Devant ce machiavélisme hérité du temps de Hassan II et avec lequel beaucoup de haut responsables de son temps n’ont pas rompu, le Mouvement Amazigh se doit de revoir sa stratégie, ses tactiques ainsi que son organisation.

 

Il paraît clair qu’on se cache derrière la constitution pour faire traîner les choses encore pendant une vingtaine d’années. D’ici là, les vieux qui se souviennent auront disparu, et un patrimoine sans pareil aura vécu, ceux qui parlent tamazight également. Resteront alors des corbeaux qui ne parlent ni comprennent tamazight, autrement dit des darijophones prompts à se dire « arabes »même s’il y a juste une décennie, leurs parents ne parlaient que tamazight.

 

La politique culturelle génocidaire enclenchée il y a une cinquantaine d’années a déjà fait ses preuves et continue de plus belle.

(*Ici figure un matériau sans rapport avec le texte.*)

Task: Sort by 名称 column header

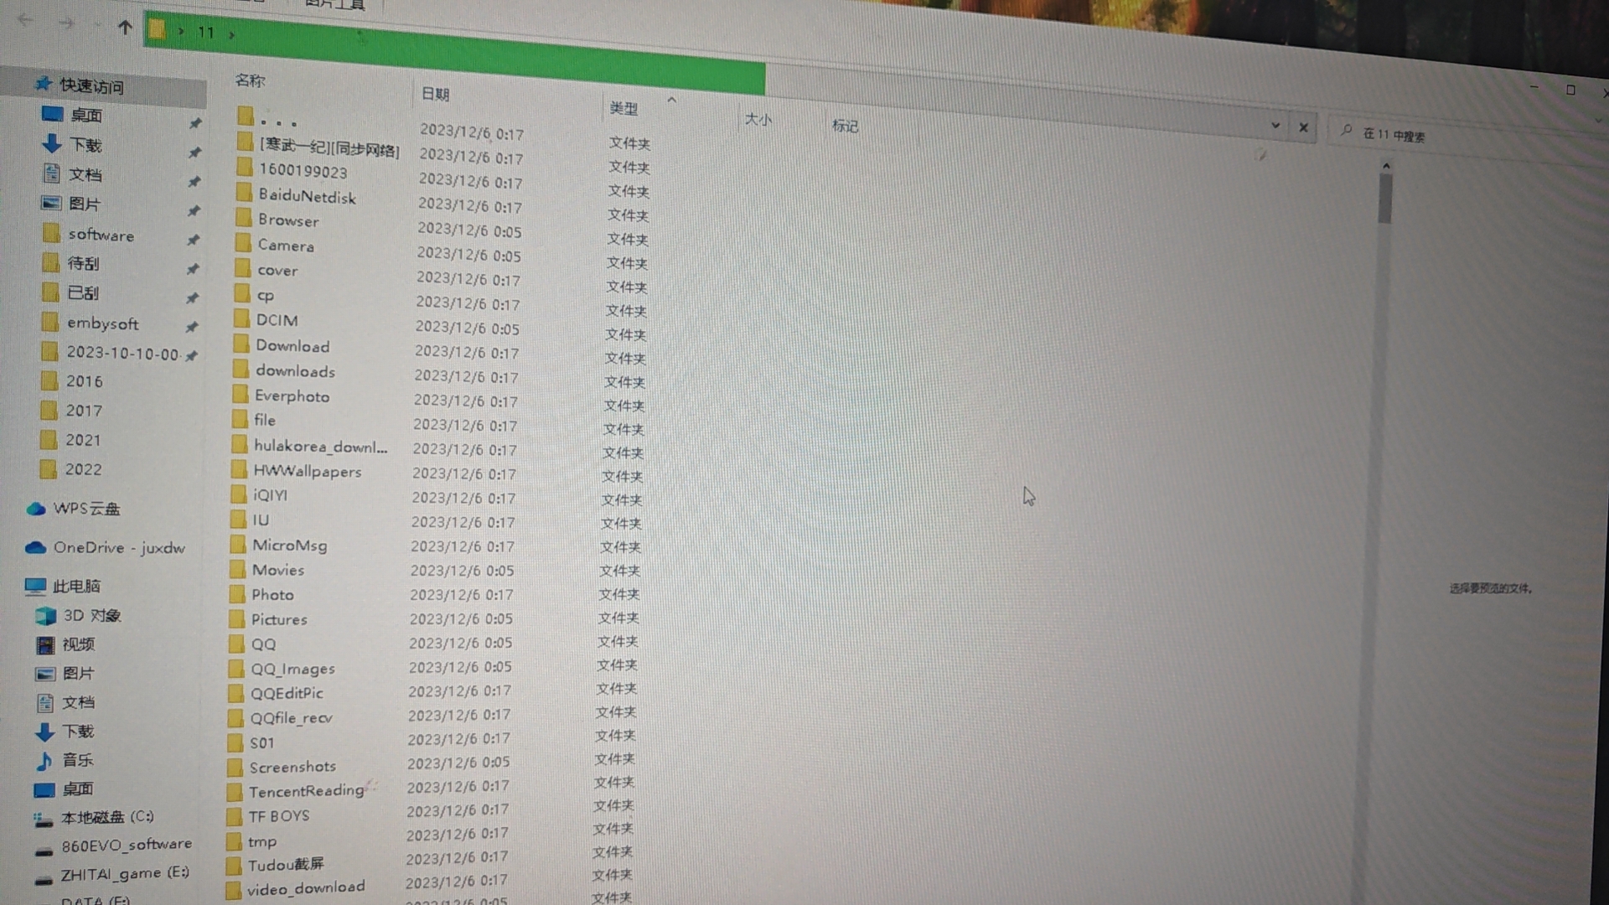Action: point(250,80)
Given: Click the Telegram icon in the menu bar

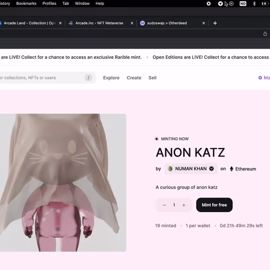Looking at the screenshot, I should 220,4.
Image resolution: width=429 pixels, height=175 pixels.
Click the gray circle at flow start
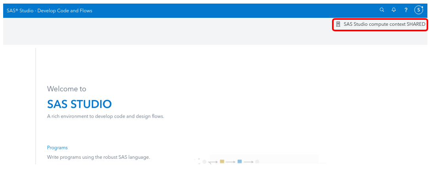click(x=204, y=162)
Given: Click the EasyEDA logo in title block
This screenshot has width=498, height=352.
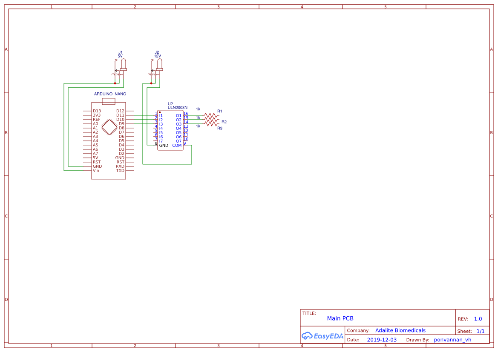Looking at the screenshot, I should tap(322, 336).
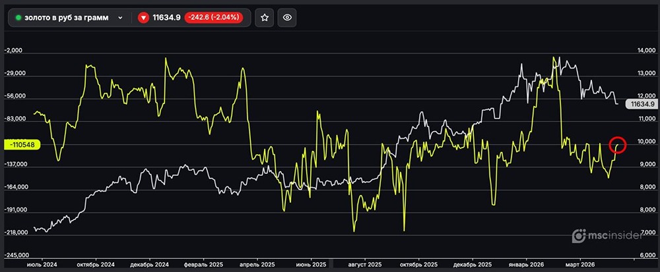Click the red down-arrow price indicator icon

(x=143, y=18)
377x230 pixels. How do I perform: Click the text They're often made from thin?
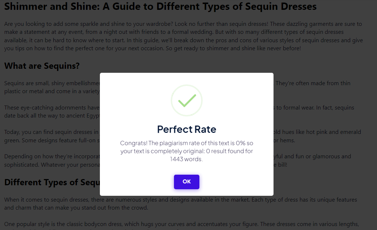pos(313,83)
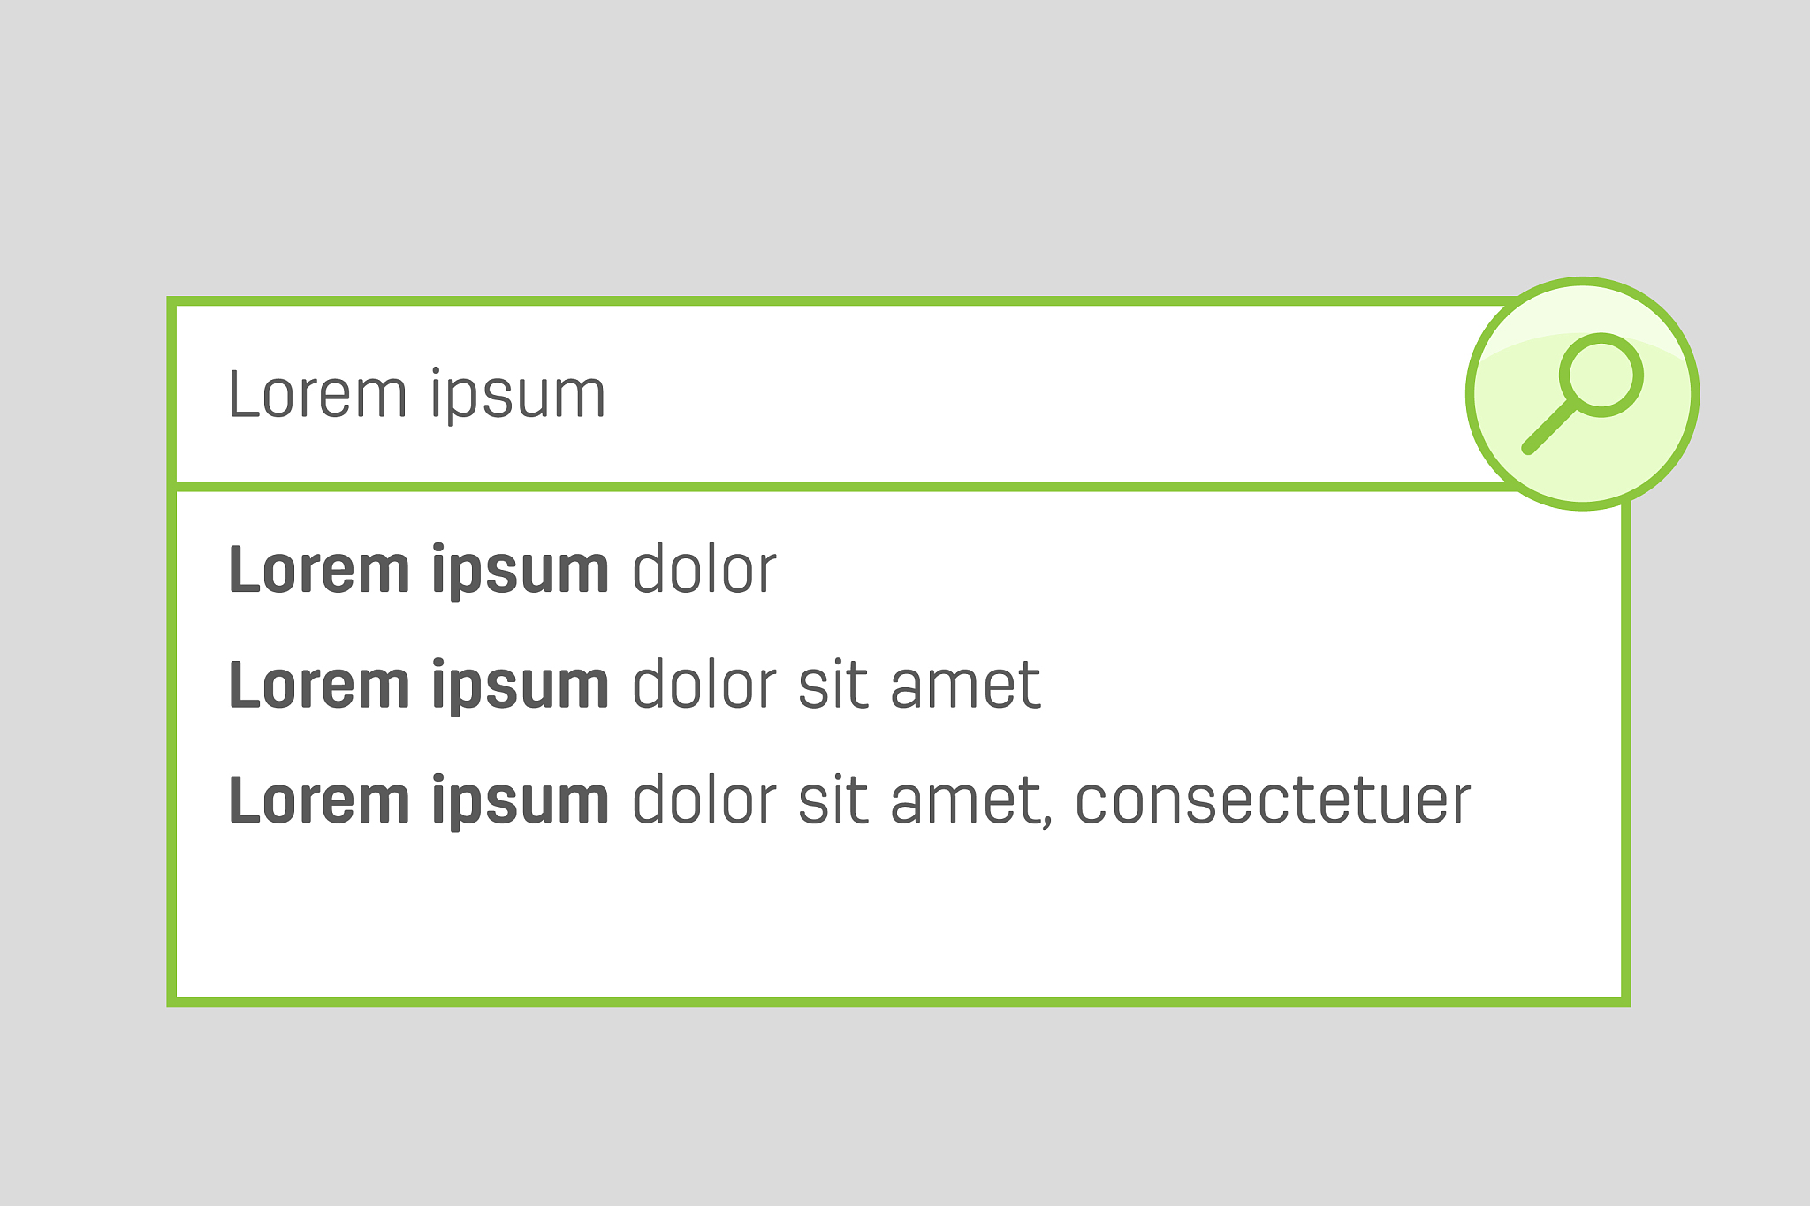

Mais ce constat ne fait que réconforter la thèse qui impute la réussite de cette politique aux imazighen eux-mêmes : beaucoup sont les instruments qui permettent aux différents pouvoirs en Afrique du Nord de mener à bien une politique suicidaire qui n’a pas encore trouvé sa place dans le domaine de la recherche psychanalytique en tant que cas de « suicide collectif » d’un peuple à l’histoire millénaire.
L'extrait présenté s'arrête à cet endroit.